As Solution / Business / Project / Technical / IT and Security Architects, they design total concepts for integrated solutions that improve company performance.
When designing and visualizing enterprise architecture, you need to use requirements from stakeholders. Architects must always use the strategy as the most important set of requirements.
These total concepts are designed at four different levels of abstraction: conceptual, logical, physical, and implementational. They are done in close collaboration with the owner/client and stakeholders. In the model, you see common logical-level entity classes.
On the page about the EA Core Reference Model, you can read about the levels of abstractions. You will read how architects use concepts, principles, and patterns to create building blocks to build, visualize, and implement high-quality integral solutions. We will mention that every architecture design will result in tangible data products: blueprints, landscapes, visions, impressions, and diagrams. These products communicate enterprise architectures to stakeholders, like project workers who build the solutions and implement change.
3. Transformation: Solution & Roadmap based
At this point, the strategy has served as input for EA. Solution requirements from stakeholders have served as input for solutions architecture. Blueprints, landscapes, maps, diagrams, or matrices are created to communicate the architectural designs.
It all comes down to realizing/building the solutions integrally and implementing them as change, transforming companies for the better.
The Enterprise Transformation reference model shows that integral design and change are key. Finally, the projects must have deliverables as outcomes that can be placed in a business or IT plateaus.
A best practice for working on a project effectively with architecture and designs and keeping them conforming to integral ideas is to create roadmaps. A roadmap dictates what should be done when at best and when it is needed by something else.
Dragon1 performs intelligent enterprise architecture management for effective mapping, measuring, monitoring, managing, and visualizing data for strategy, solutions, and projects.

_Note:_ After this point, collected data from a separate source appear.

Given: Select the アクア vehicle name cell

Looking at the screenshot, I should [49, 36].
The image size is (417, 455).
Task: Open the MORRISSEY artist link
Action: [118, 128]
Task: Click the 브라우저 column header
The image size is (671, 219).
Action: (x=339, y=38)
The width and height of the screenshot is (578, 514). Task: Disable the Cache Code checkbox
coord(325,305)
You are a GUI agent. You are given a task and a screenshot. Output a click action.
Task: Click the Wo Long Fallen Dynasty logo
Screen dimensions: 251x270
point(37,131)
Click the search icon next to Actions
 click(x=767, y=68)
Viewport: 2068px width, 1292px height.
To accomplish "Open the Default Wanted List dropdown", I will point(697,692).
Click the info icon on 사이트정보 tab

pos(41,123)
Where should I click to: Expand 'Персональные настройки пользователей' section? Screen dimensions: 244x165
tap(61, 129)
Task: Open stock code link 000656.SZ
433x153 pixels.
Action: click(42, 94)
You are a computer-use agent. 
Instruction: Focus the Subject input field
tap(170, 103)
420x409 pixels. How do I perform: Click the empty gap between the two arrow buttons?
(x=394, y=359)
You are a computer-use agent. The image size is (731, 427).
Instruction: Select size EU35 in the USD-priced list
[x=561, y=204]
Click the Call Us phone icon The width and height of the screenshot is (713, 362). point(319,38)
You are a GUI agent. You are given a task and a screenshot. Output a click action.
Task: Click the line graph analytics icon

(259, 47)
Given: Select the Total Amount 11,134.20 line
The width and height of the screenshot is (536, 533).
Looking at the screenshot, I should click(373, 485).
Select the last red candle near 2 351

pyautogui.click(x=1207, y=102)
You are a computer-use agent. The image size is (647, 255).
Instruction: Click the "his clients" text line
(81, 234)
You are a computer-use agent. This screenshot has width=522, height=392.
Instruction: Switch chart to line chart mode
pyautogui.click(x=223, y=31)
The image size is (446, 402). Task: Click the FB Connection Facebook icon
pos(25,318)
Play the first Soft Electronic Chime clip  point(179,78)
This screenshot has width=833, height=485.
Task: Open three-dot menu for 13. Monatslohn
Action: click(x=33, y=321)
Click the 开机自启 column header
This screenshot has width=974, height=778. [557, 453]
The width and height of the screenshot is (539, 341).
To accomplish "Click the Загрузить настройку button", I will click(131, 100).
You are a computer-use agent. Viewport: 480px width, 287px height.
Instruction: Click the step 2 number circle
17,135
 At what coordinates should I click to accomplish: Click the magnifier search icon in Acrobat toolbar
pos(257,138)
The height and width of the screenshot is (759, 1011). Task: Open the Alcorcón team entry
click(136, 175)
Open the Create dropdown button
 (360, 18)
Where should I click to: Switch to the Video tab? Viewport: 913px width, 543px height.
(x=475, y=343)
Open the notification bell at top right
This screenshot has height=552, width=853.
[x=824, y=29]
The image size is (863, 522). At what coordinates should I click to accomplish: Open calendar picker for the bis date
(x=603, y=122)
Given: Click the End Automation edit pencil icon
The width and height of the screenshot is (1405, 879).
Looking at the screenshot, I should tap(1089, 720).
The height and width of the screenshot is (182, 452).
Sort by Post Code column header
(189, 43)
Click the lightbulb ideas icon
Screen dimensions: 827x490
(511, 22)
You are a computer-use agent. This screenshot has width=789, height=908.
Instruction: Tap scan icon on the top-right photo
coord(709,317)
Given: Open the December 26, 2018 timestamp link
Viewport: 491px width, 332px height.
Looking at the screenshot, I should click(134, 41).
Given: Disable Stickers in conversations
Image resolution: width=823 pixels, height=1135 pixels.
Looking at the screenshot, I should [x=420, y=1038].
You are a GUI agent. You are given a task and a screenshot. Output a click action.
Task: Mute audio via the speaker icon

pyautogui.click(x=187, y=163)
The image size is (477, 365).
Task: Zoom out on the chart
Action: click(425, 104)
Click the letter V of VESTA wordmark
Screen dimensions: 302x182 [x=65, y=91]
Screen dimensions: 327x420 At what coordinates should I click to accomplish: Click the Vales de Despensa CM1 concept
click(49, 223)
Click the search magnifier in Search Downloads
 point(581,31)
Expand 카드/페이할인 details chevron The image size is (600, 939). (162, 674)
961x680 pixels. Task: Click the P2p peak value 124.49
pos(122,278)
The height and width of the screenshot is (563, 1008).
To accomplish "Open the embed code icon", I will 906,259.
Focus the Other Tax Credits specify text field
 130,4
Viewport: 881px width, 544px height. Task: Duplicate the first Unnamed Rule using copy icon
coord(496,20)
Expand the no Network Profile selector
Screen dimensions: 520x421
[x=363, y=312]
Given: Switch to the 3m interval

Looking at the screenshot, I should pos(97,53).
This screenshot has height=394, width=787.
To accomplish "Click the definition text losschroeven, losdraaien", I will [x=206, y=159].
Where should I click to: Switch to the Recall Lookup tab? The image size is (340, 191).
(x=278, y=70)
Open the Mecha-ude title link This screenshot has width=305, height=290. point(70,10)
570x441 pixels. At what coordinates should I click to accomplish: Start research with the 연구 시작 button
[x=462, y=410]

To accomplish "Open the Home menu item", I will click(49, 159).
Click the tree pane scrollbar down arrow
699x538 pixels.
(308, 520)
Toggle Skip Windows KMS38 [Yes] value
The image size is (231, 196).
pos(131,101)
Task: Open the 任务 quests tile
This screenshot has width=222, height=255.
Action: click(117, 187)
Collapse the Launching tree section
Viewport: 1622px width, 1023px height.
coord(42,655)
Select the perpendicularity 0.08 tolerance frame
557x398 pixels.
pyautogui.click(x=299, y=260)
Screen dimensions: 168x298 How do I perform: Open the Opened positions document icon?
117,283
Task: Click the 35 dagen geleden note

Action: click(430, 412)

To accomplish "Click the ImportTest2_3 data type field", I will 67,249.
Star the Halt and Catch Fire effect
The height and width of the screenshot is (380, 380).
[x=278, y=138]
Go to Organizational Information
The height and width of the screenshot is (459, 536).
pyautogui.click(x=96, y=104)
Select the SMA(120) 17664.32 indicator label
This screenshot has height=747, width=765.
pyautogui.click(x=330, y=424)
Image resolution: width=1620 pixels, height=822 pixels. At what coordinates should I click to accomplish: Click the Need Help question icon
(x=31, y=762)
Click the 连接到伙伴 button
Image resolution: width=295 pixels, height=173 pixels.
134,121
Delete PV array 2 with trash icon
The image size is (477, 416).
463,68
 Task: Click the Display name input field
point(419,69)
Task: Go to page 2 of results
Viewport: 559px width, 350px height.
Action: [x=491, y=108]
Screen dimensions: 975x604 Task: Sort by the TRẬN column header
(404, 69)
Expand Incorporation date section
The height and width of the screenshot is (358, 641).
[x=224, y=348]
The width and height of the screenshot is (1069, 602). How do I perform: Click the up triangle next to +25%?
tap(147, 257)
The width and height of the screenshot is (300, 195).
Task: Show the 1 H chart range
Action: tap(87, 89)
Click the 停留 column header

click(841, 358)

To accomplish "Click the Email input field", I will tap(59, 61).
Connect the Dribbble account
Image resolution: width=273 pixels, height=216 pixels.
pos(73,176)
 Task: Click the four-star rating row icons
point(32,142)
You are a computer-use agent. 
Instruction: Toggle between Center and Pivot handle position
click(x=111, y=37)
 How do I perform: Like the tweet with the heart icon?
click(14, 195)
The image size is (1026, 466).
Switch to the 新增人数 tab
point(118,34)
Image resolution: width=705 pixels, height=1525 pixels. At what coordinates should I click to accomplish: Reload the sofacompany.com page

You can create or even generate product-breakdown-structures and work breakdown structures from your solution architecture and provide your stakeholders with interactive click-through roadmaps so their hunger for progress information can be fulfilled any time they want.
Making your Business Model explicit becomes more critical
New technologies like 3D printing, the Internet of Things, and smart machines are emerging and combining with recent technologies like big data, mobile devices, and the cloud.
Digital Business is the new word, meaning your organization digitizes and virtualizes on the internet, whether you want it or not. Your competitors will do so, too!
The challenge for modern digital architects is to try to deliver new business value, with sustainability as a starting point, for their organizations in an exciting new way. The more quickly you, as an organization, apply these new technologies, the more you will be on the right side of the game-changing process in various industries.
If your business becomes more digital, it is wise to express it in models and to visualize data to gain a better grip. Creating data visualizations enables you to communicate about your business model and accelerate decision-making in complex environments.
Intelligent Enterprise Architectures with the Data Visualization tools.
Architects Innovate Digital Twins and Digital Ecosystems
The professionals for these new types of organizations are called Digital Architects. Digital Ecosystems offer new opportunities for innovation and growth and thus offer competitive advantages. Architects use enterprise architecture for digital transformation and digital twins in LMEs and SMEs. For that to happen successfully, they must place EA between strategy and transformation.
Strategists and IT innovation teams are also becoming Digital Architects. Exciting times are ahead. Let us all look forward to the ventures that will arise.